L’audience a commencé par un rappel de la Cour à l’ancienne première dame du Rwanda des 7 chefs d’accusation qui pèsent contre elle.

Se prononçant sur ces chefs d’accusation, le procureur les a trouvés truffés d’imprécisions dans les dates, de généralités des faits, de textes entretenant un « flou artistique » et n’ayant pas de fondement légal, ce sont ces raisons qui ont motivées l’avis défavorable qu’il a émis à la demande d’extradition vers le Rwanda. Aussi selon le parquet général, les juridictions rwandaises ne répondraient pas encore aux exigences du droit français et international.

 

- Le génocide a tout changé

Après les événements tragiques de 1994, les femmes ont hérité en partie du pouvoir. Elles sont désormais fortement représentées dans la vie politique et économique.

Les massacres des Tutsis et des Hutus modérés perpétrés par des milices hutues et les vengeances qui s’ensuivirent ont laissé le Rwanda exsangue, avec une population composée alors à 60 % de femmes et 40 % d’hommes. Comme des milliers d’hommes étaient en prison pour crime de guerre ou s’étaient réfugiés en république démocratique du Congo, par la force des choses, les femmes ont dû se lancer dans les affaires et la politique. Elles avaient beau bénéficier d’un statut social relativement plus élevé dans leur pays que partout ailleurs en Afrique, les Rwandaises n’avaient pas réellement accès à la propriété et les femmes chefs d’entreprise étaient rares.

Mais cette situation a changé rapidement, notamment dans l’agriculture, où de nombreuses femmes ont dû reprendre la direction des exploitations.
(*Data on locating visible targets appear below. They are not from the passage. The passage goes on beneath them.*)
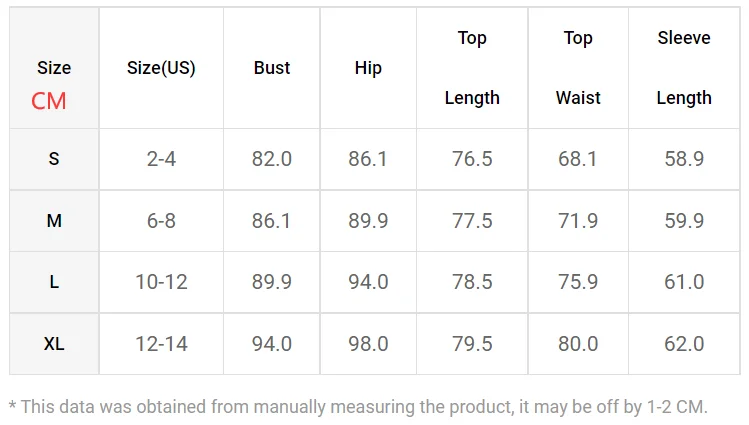Select the Size(US) column header

(x=161, y=68)
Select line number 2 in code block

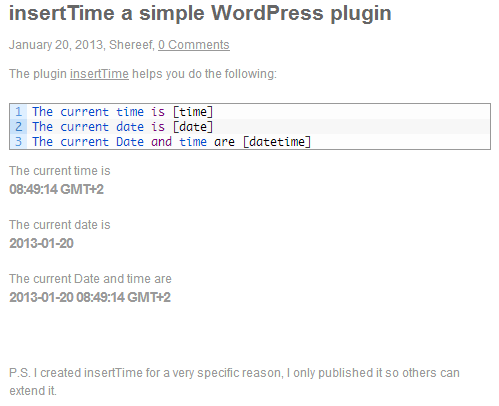coord(19,127)
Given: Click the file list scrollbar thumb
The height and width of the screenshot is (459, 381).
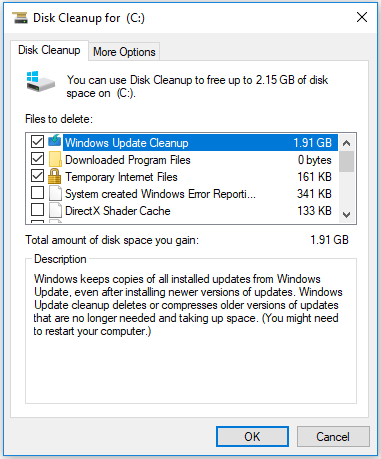Looking at the screenshot, I should [347, 162].
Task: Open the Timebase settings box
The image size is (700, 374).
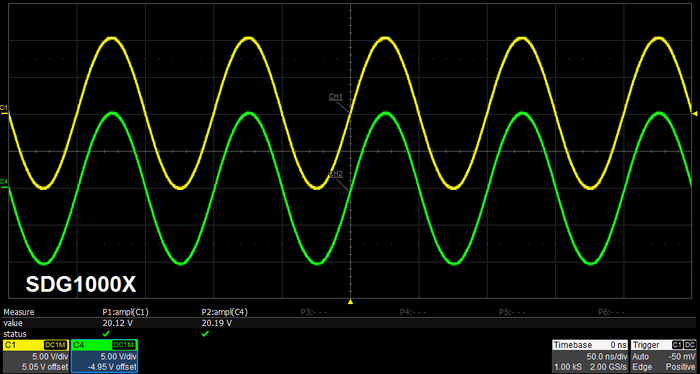Action: [590, 356]

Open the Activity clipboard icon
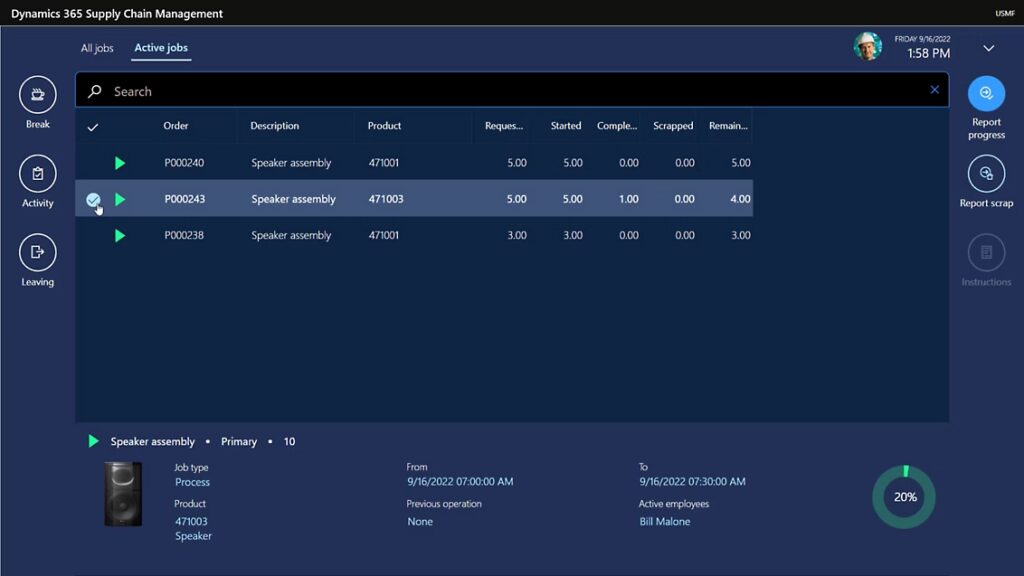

Elles ont été appuyées dans cette tâche par les nombreuses organisations étrangères venues au chevet du Rwanda et notamment par le biais de la formation. La nécessité de faire évoluer les mentalités a été vite comprise par le pouvoir, qui, en 1999, a engagé des réformes permettant aux femmes d’hériter de propriétés – une décision qui a changé la vie de nombreuses femmes dans le secteur agricole. En parallèle, les femmes ont commencé à s’imposer en politique. Aujourd’hui, les Rwandaises détiennent 48 % des sièges au Parlement, un taux inégalé dans le monde. Elles représentent 36 % des membres du gouvernement et occupent des postes importants aux ministères du Commerce, de l’Agriculture, des Infrastructures, des Affaires étrangères et de l’Information. Quarante et un pour cent des entreprises locales sont détenues par des femmes, contre 18 % en RDC par exemple. Selon la Banque mondiale, le Rwanda compte le pourcentage le plus élevé de femmes chefs d’entreprise en Afrique, après le Ghana, avec 44 %.